*** Given data ***

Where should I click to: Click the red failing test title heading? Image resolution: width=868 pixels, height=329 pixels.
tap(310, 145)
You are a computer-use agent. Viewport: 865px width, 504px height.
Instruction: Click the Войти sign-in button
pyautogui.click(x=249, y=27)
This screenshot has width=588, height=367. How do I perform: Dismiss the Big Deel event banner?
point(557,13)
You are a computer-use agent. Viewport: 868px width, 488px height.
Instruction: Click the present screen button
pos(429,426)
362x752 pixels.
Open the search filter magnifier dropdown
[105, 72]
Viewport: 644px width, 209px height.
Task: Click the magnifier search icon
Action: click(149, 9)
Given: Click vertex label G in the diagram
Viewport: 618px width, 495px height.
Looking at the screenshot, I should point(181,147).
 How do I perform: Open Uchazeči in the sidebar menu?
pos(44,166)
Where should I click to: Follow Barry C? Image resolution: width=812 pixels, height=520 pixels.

*** End of Given data ***

How to complete this task >> In the data above, find each line that uses the string "agent". Copy it.

Result >>
You are a computer-use agent. Viewport: 865px width, 504px height.
You are a computer-use agent. Viewport: 868px width, 488px height.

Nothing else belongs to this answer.